## Set exercise
Transcribe the forum thread below word for word, between "## Lostinthought61 (Nov" and "harpy in future.", inclusive.
# Start of Passage to read
# Ugh (venting)



## Male39 (Oct 1, 2013)

I’m getting very, very tired. I scheduled an appointment with a atty.

Has any one else experienced something similar?


----------



## Roselyn (Sep 19, 2010)

Carry on with the divorce. You are being abused.


----------



## Lostinthought61 (Nov 5, 2013)

when is enough...enough...unless you are ponying for martyrdom you would be a fool to stay with her, and please for god sake skip the "but i love her " because she clearly doesn't, and if you do then you're a glutton for pain.


----------



## Rowan (Apr 3, 2012)

Get a divorce, as quickly and amicably as possible. Then figure out why you put up with this for 9 years, and how to avoid partnering up with someone like this harpy in future. 

She and her children moved in with you 8 years ago. So, you'd been together around a year? Yeah, don't live with - and for pity's sake, don't marry - anyone you haven't been dating for at least 2 years. It's hard to hide crazy for an extended period, and two years or so usually reveals people for who they truly are. It doesn't sound like you knew who your wife really was before you moved her in to your house and your life. If you did know, because she's been like this since day one, well then the problem is actually you. Most people will treat you exactly as well, or as poorly, as you allow them to. Your wife treats you poorly because you have allowed it all these years by staying with her. You can fix that now. And you should.


----------



## Yeswecan (Jul 25, 2014)

Don't be a doormat. Your W has not respect for you. Continue on with the appointment with the lawyer.


----------



## Maxwedge 413 (Apr 16, 2014)

Whyyyyyyy did you marry a woman like this?


----------



## 482 (Mar 14, 2017)

Gaslighting, lack of respect, no sex, she is miserable, you're doing well on your own financially. Why in the **** are you in this relationship? Cant you see you're better off alone or with someone who will treat you like a king?


----------



## Ursula (Dec 2, 2016)

Good for you for calling your lawyer. I would say that your wife is abusive, and yes I've experienced some of the above with both my former husband and my parents. It's mostly them not remembering things that they have said. I think it must be nice to have selective memory and never have to acknowledge wrongdoings! Talk to your lawyer, and go from there. Also, protect what assets you can in the meantime. If your wife has selective memory, she may not remember transferring gobs of money to her bank account from yours, lol, so you want to secure whatever you can.


----------



## FalCod (Dec 6, 2017)

Did you marry my MIL? Seriously, why are you with someone that you like so little? Move on.


----------



## Male39 (Oct 1, 2013)

Thanks for all of the feedback and support everyone.


----------



## Noble1 (Oct 25, 2013)

Sorry to hear about your life situation.

I tried but could not find any reasons why you should work on things. 

Leave and rebuild your life to get some happiness back.

Good luck.


----------



## Diana7 (Apr 19, 2016)
# End of Passage to read
# Start of Data block
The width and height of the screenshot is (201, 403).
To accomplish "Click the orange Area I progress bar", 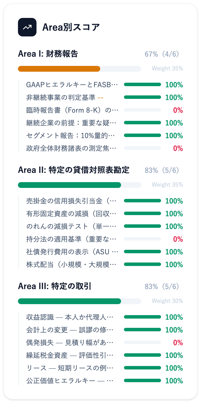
# End of Data block
## The result
## Lostinthought61 (Nov 5, 2013)

when is enough...enough...unless you are ponying for martyrdom you would be a fool to stay with her, and please for god sake skip the "but i love her " because she clearly doesn't, and if you do then you're a glutton for pain.


----------



## Rowan (Apr 3, 2012)

Get a divorce, as quickly and amicably as possible. Then figure out why you put up with this for 9 years, and how to avoid partnering up with someone like this harpy in future.